The fault lines running through Portland are not the ones which are of greatest threat to Portland. The Cascadia subduction zone a hundred or so miles from Portland is the one we need to worry about the most. It regularly produces M9+ megathrust earthquakes every 300 years or so. (The last one occurred more than 300 years ago, on January 26, 1700.) And when it slips, the entire land mass between the Cascade mountains and the Pacific Ocean, from southern Canada to northern California, will be in motion for up to five minutes. And the shaking will be more than a thousand times more powerful than the M7.1 Loma Prieta (aka “World Series”) earthquake which – a hundred miles from its epicenter – collapsed a freeway, a span of the Bay Bridge, and wreaked havoc in San Francisco’s Marina District.
Okay, so maybe we can expect a really big earthquake soon, but at least we’re retrofitting fire stations and bridges to meet seismic code, right? Technically, yes… however that is not the whole story. Portland’s zone 3 seismic code standards anticipate an earthquake about the size of the Loma Prieta quake. They are weaker than California’s zone 4 standards. Even zone 4 standards aren’t intended to withstand a sustained M9+ event (like Cascadia). Only Japan and Chile are building to withstand such great quakes. Furthermore, seismic standards are intended only to prevent total collapse, thus protecting lives; the building may not be safe or usable afterward. But for earthquakes larger or longer than the seismic code zone anticipates, total collapse may occur. So a school or fire station built to meet Portland’s seismic code has no assurances it will remain standing nor protect life, much less remain functional and safe, after a Cascadia subduction zone megathrust earthquake… an earthquake at least 1000 times more energetic than what we're building to withstand.

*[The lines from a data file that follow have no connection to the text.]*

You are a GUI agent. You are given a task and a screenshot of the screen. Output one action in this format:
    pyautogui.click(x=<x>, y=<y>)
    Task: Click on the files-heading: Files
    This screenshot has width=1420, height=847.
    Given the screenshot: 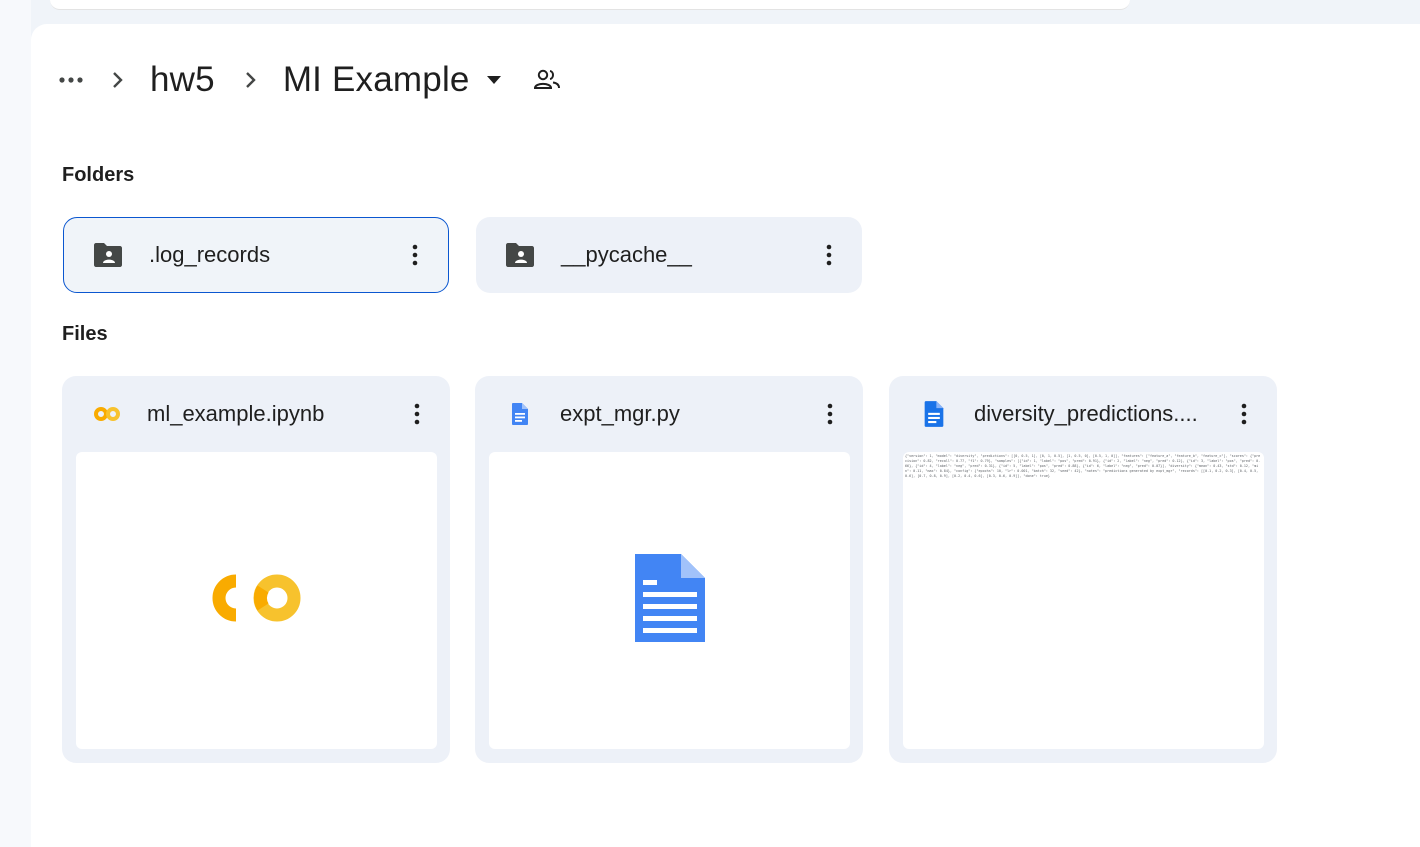 What is the action you would take?
    pyautogui.click(x=85, y=334)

So why are our seismic codes so lax? Two reasons: 1) It is only in recent years we have come to understand the severity of the earthquake threat we face here in the Pacific Northwest, and 2) Money. In general, stronger seismic standards mean higher building costs. And that often leads to political push-back from developers. However there are economical ways to build stronger, if you think outside the box… literally.
Conventional buildings contain many joints between walls, roof & foundation. During an earthquake these joints, called “moment connections,” are subjected to enormous stresses. If the stress is great enough or prolonged enough, the joint fails and the building collapses. Creating stronger joints can rapidly escalate construction costs, yet failure of the joint is still possible. A better and more economical approach is to reduce the number of moment connections in a building. A building without any would distribute seismic loads evenly across the entire structure. A thin-shelled one-piece (i.e. monolithic) dome made of steel- & fiber-reinforced concrete would have few, if any, consequential moment connections an earthquake could damage. This type of building has by far the best chance of surviving Portland’s greatest seismic threat. Amazingly, a large monolithic dome structure is less costly to build, heat or maintain than similar sized conventional structures.